──────── INPUT ────────

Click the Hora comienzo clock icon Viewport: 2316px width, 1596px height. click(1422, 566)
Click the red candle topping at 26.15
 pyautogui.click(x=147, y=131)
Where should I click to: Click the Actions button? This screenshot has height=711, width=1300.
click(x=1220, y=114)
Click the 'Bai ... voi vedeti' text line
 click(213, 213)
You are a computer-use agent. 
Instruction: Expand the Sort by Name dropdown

────────

**WHAT YOU ARE ASKED TO DO:**
Repeat the entries above exactly, leaving nothing out.

**RESPONSE BOX:**
Click the Hora comienzo clock icon Viewport: 2316px width, 1596px height. click(1422, 566)
Click the red candle topping at 26.15
 pyautogui.click(x=147, y=131)
Where should I click to: Click the Actions button? This screenshot has height=711, width=1300.
click(x=1220, y=114)
Click the 'Bai ... voi vedeti' text line
 click(213, 213)
You are a computer-use agent. 
Instruction: Expand the Sort by Name dropdown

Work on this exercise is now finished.